Though the records contain pictures, copy none of them; repeat exactly the lines from the one with "One comment (62, 79)" to the end.

Material provided Block Start

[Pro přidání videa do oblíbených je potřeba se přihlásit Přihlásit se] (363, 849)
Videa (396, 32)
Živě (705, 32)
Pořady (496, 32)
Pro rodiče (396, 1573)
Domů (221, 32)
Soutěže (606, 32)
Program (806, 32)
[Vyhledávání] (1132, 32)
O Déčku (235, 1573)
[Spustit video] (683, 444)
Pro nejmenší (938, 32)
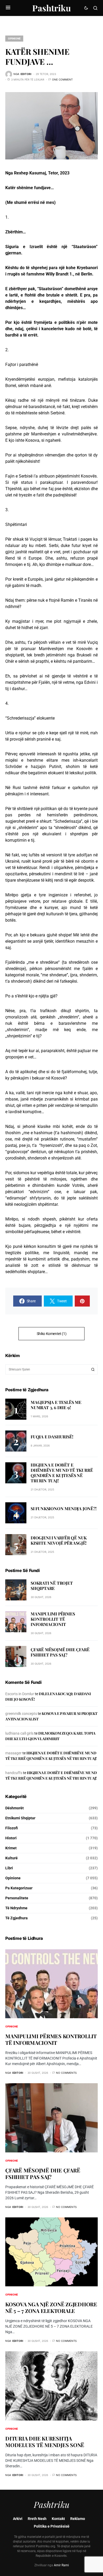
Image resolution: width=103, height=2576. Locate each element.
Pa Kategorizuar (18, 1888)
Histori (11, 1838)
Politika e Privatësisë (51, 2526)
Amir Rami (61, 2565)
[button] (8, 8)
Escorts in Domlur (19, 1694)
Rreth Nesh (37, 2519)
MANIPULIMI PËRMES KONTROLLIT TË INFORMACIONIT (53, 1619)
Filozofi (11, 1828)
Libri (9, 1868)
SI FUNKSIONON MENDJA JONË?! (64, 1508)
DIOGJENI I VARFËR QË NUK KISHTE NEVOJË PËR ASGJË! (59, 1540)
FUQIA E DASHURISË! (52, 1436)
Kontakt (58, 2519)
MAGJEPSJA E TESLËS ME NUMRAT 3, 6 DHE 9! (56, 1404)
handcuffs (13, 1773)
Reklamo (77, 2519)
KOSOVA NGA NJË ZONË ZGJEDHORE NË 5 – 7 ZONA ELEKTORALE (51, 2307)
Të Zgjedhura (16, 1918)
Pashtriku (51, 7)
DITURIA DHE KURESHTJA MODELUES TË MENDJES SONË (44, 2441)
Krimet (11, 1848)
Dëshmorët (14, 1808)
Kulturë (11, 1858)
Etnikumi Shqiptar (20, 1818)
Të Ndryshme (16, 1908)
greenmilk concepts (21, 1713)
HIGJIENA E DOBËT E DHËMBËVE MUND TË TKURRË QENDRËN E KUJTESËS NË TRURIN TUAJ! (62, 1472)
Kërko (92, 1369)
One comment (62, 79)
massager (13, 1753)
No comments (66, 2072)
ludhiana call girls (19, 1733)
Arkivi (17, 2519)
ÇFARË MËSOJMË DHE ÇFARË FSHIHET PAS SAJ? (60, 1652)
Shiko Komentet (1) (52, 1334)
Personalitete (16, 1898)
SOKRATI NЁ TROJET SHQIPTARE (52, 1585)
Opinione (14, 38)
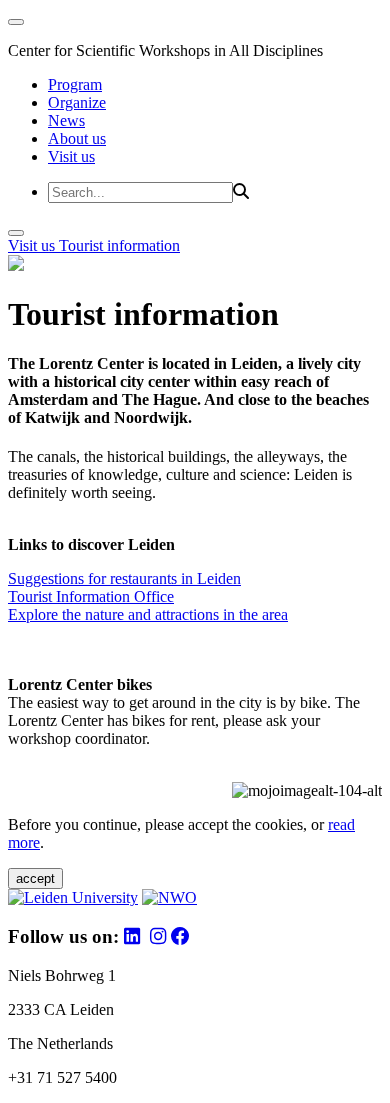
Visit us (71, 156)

Material provided Block End

## Answer space:
One comment (62, 79)
massager (13, 1753)
No comments (66, 2072)
ludhiana call girls (19, 1733)
Arkivi (17, 2519)
ÇFARË MËSOJMË DHE ÇFARË FSHIHET PAS SAJ? (60, 1652)
Shiko Komentet (1) (52, 1334)
Personalitete (16, 1898)
SOKRATI NЁ TROJET SHQIPTARE (52, 1585)
Opinione (14, 38)
Visit us (71, 156)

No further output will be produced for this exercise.